The newest addition to myself. I got it this afternoon. It’s on my left side, on my ribs. I did so well, no flinching, no crying, nothing. The touch up of the other one, my star, hurt the worst. It no longer looks “antiqued.”
Tired. We’ll chat again tomorrow.
For the record, I want to be somebody’s missed connection on Craigslist. You know, or maybe you don’t, that people always post random things….(it was a topic of discussion during my tattoo-inking). I browse them sometimes, because I always need more things to do when I’m procrastinating….but then I found one. It doesn’t apply to me, but it made me think that maybe someday I’ll have a shot at being someone’s.
Posted March 6, it said, “Chicago Misses You” and then “The title says it all.”
Cute, right? Some lucky girl and perhaps some wistful, hoping man. I wonder how many people actually get the right person. But you’re right, Craigslist is creepy.
Sleep sweet world. Know that I am going to enjoy corned beef and cabbage for breakfast tomorrow. Delicious. My green fingernail-ed self will love it, I guarantee.
It was really nice to see the family tonight. I love everyone. Uncle Mike and Aunt Jan (always make me laugh….you were right, Uncle Mike, it was a bad hair day). Juanita and Marshall (with two Ls). Brian. Aunts Sally and Joan. Grandma. And Mom of course. Missed Fruit, but I’ll see him tomorrow.
EDIT: It’s 5:28 and I can’t sleep. So I thought I’d address something. Katie and I were talking about this the other day, actually, so it’s something that comes up a lot. Without fail, people seem to always want to know what your tattoo “means.” For my nautical star (arguably the most popular tattoo in the world), I simply say, I like stars. For my ohm, I’ll be saying the exact same thing. (Well not “I like stars,” exactly) Except it has a deeper meaning, obviously. As does the star. The star represents me in my youth. My restless, rebel self. The ohm is me searching, the solidification of my obsession with threes and the representation of their presence in my life. But you didn’t need to know that.
So in short, yes I know I have two of the most popular tattoos in the world. It’s not that I’m incapable of coming up with something else creative (I do hope that I demonstrate a certain level of creativity in my everyday life), it’s that I got what I want and when I’m eighty (and not old, just to clarify), they won’t mean anything different than they mean now. They’re inked time capsules reminding me of my life, in a way.

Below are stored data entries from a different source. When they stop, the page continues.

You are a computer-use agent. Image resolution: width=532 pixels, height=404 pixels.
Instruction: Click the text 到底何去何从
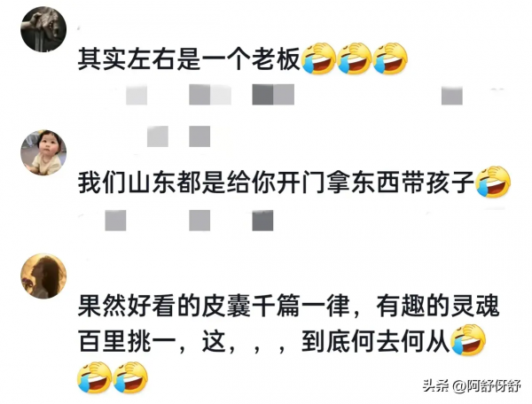pyautogui.click(x=376, y=340)
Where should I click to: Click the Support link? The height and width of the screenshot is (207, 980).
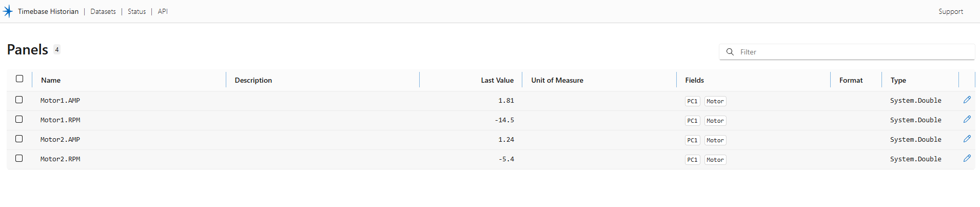tap(950, 11)
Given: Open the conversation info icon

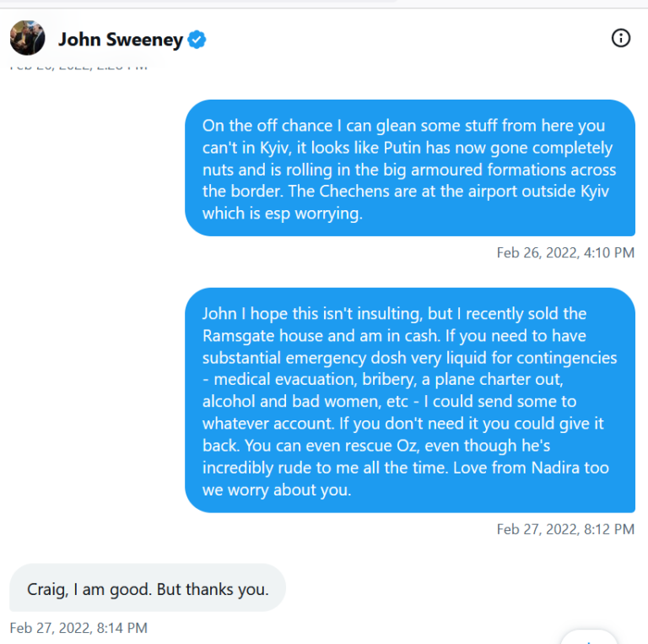Looking at the screenshot, I should [621, 38].
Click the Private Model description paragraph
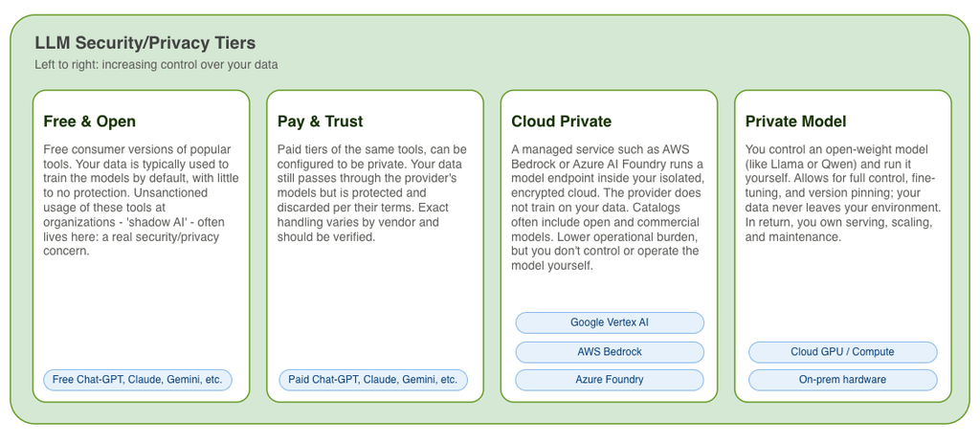The width and height of the screenshot is (980, 443). click(x=842, y=193)
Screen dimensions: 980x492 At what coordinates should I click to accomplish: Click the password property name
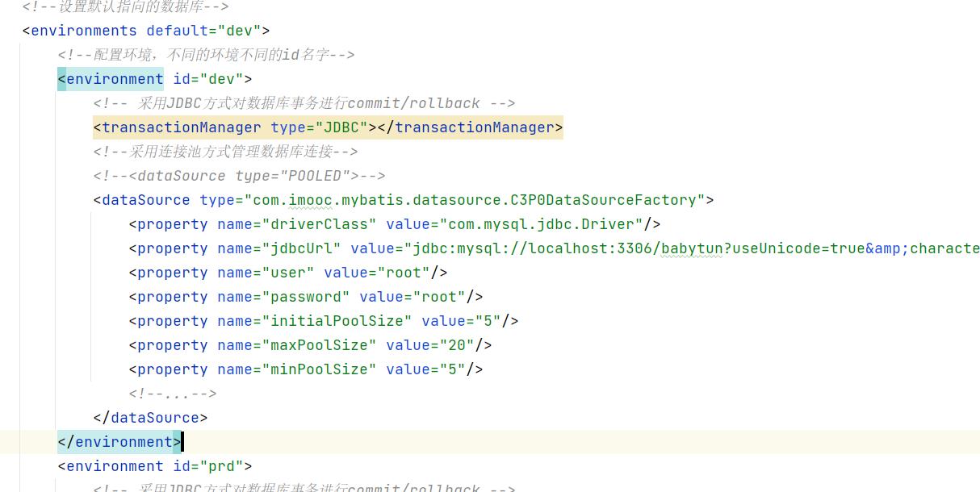(x=304, y=297)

Also, while I understand that everyone has choices and thinks certain aesthetic elements are attractive, I will always keep my body art on my torso. I want to be able to wear a strapless or backless gown and have all of my tattoos/piercings be invisible. I want to wear a one piece bathing suit (I fear I’m getting to that point anyway) and not have them show. I want to be able to wear a suit, any sort of professional attire, open toed shoes, sandals, etc and not have tattoos hanging out. I’m going to be a tattooed mother someday but you’ll never know it.
At the Oscar’s (which I watched like an hour of), George Clooney’s hot new girlfriend’s dress displayed the popular-in-the-90s band-around-the-arm-tattoo. Not so hot now. A distraction.
At least one day I’ll probably not even be able to find mine due to wrinkles and/or body fat. (Typing that sentence out isn’t as funny as when I say it out loud, but trust me, the prospect makes me laugh.) I’m staying away from small detail, color and anything else that has the potential to do anything but exactly what I want it to.
Again, have a beautiful day and hope I heal soon. I hate not being able to sleep on my left side.